TASK TO CARRY OUT ▸ Output verbatim the rows from the line containing "This screenshot has height=514, width=704." through the line containing "slice-label-other: Other: 5% is", with both of those lines included.

++++ RECORDS SUPPLIED ++++

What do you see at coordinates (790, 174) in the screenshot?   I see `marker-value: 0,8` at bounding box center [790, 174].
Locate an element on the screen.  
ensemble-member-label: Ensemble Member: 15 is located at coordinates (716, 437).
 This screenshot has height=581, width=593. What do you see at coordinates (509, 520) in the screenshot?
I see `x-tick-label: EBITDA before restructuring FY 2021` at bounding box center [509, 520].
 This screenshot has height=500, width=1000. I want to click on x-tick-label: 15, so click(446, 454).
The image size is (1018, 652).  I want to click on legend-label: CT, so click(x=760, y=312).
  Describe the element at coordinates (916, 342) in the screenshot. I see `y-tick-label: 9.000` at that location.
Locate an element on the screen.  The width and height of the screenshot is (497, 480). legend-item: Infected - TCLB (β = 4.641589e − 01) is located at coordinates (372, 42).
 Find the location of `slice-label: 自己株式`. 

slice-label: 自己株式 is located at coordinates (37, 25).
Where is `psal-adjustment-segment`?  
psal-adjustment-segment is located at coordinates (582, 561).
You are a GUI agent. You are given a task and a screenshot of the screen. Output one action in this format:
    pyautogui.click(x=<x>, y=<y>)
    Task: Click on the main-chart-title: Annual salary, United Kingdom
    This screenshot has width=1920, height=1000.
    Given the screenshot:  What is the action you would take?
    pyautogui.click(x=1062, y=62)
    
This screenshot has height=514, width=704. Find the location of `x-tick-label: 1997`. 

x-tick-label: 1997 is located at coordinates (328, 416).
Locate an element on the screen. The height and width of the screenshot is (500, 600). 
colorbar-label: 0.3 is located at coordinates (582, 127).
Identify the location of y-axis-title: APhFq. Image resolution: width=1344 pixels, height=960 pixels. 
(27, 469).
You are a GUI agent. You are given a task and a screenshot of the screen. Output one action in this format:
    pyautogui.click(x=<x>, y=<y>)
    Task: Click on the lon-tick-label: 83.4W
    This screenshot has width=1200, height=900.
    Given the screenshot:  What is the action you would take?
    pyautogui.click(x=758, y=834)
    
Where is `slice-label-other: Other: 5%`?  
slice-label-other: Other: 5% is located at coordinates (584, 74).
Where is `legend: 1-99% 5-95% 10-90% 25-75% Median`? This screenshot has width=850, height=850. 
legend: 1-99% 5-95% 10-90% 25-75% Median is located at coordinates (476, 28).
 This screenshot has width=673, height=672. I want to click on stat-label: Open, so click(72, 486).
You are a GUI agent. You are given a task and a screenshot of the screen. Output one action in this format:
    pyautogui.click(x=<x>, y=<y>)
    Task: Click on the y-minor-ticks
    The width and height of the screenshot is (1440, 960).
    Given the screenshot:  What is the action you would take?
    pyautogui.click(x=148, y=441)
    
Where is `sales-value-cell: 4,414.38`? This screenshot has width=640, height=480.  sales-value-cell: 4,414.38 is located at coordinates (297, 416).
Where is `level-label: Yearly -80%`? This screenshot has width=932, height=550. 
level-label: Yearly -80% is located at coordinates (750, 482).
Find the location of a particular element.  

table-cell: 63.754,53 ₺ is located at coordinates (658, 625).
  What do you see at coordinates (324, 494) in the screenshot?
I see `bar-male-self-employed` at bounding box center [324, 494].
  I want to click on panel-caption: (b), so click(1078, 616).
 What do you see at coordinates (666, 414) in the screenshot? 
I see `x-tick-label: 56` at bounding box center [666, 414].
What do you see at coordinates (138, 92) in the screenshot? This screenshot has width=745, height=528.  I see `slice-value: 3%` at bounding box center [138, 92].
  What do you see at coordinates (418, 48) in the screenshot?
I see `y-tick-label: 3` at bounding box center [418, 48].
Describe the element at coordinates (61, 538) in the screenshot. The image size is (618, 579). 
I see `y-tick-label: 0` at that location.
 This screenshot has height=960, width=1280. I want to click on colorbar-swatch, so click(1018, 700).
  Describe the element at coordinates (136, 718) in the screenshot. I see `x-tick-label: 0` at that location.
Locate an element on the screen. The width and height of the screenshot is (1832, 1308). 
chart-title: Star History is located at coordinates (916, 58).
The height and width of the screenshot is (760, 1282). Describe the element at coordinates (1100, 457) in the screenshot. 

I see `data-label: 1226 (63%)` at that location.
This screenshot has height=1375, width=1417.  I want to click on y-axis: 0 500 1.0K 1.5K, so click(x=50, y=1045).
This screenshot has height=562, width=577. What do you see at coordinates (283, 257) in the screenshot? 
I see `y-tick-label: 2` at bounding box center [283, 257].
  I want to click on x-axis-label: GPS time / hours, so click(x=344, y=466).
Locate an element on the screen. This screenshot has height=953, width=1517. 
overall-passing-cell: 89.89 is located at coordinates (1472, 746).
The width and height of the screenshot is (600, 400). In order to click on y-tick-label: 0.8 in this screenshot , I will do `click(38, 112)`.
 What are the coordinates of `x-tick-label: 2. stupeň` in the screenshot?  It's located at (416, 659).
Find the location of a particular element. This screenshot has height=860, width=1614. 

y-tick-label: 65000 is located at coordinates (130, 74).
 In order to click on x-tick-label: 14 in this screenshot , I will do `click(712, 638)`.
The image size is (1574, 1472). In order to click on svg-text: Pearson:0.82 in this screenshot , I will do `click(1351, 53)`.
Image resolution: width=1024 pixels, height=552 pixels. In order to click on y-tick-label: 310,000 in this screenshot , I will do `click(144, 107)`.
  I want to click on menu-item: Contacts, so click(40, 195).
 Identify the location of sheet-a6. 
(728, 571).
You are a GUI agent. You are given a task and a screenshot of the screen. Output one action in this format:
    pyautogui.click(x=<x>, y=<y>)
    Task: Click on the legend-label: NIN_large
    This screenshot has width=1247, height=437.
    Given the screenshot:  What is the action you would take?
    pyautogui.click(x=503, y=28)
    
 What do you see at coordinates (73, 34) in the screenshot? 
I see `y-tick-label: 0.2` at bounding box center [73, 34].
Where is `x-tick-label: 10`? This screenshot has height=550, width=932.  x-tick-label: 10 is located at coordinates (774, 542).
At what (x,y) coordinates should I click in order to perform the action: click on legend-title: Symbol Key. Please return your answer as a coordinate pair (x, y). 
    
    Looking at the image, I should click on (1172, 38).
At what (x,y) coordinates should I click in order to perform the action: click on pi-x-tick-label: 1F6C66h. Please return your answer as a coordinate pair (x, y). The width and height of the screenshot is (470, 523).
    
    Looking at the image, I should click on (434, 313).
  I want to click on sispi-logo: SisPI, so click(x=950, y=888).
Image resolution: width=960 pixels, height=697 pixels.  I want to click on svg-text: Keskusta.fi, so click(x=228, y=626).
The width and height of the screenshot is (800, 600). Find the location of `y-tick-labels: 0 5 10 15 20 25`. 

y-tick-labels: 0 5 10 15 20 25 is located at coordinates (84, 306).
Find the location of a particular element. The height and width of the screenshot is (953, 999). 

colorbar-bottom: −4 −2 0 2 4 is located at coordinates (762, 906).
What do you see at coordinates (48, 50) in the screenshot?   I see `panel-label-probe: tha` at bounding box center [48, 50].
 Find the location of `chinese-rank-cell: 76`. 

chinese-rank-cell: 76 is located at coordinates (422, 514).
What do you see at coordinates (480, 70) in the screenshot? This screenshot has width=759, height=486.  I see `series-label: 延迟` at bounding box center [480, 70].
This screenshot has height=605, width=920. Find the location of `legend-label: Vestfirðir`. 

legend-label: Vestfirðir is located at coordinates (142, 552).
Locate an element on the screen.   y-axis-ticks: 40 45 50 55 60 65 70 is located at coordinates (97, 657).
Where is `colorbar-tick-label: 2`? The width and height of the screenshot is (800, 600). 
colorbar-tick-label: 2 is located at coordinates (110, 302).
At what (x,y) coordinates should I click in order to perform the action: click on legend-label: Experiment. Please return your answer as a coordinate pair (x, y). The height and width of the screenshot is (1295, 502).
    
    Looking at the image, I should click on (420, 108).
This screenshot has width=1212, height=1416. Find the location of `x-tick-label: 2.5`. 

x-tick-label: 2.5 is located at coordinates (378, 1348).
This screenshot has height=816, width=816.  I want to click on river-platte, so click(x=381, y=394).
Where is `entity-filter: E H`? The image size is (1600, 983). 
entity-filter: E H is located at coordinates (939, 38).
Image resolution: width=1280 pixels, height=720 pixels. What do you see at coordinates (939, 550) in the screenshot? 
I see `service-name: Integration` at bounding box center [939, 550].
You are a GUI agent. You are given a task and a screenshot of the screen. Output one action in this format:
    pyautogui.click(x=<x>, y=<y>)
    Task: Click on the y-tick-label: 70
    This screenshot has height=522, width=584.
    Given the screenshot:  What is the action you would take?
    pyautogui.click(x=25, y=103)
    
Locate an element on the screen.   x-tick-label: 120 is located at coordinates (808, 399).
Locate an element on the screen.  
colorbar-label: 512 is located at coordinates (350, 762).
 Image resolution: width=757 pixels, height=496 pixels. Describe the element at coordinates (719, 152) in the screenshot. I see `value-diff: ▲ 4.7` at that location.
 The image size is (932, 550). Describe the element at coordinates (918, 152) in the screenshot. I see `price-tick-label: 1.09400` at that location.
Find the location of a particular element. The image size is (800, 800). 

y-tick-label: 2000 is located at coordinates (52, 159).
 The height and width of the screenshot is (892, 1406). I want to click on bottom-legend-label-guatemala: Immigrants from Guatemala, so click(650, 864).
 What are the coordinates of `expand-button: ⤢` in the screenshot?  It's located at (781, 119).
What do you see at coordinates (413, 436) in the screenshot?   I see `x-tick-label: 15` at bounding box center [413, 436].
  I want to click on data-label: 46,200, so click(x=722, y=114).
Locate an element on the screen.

++++

SOLUTION FOR THIS TASK ▸
This screenshot has height=514, width=704. Find the location of `x-tick-label: 1997`. 

x-tick-label: 1997 is located at coordinates (328, 416).
Locate an element on the screen. The height and width of the screenshot is (500, 600). 
colorbar-label: 0.3 is located at coordinates (582, 127).
Identify the location of y-axis-title: APhFq. Image resolution: width=1344 pixels, height=960 pixels. 
(27, 469).
You are a GUI agent. You are given a task and a screenshot of the screen. Output one action in this format:
    pyautogui.click(x=<x>, y=<y>)
    Task: Click on the lon-tick-label: 83.4W
    This screenshot has width=1200, height=900.
    Given the screenshot:  What is the action you would take?
    pyautogui.click(x=758, y=834)
    
Where is `slice-label-other: Other: 5%`?  
slice-label-other: Other: 5% is located at coordinates (584, 74).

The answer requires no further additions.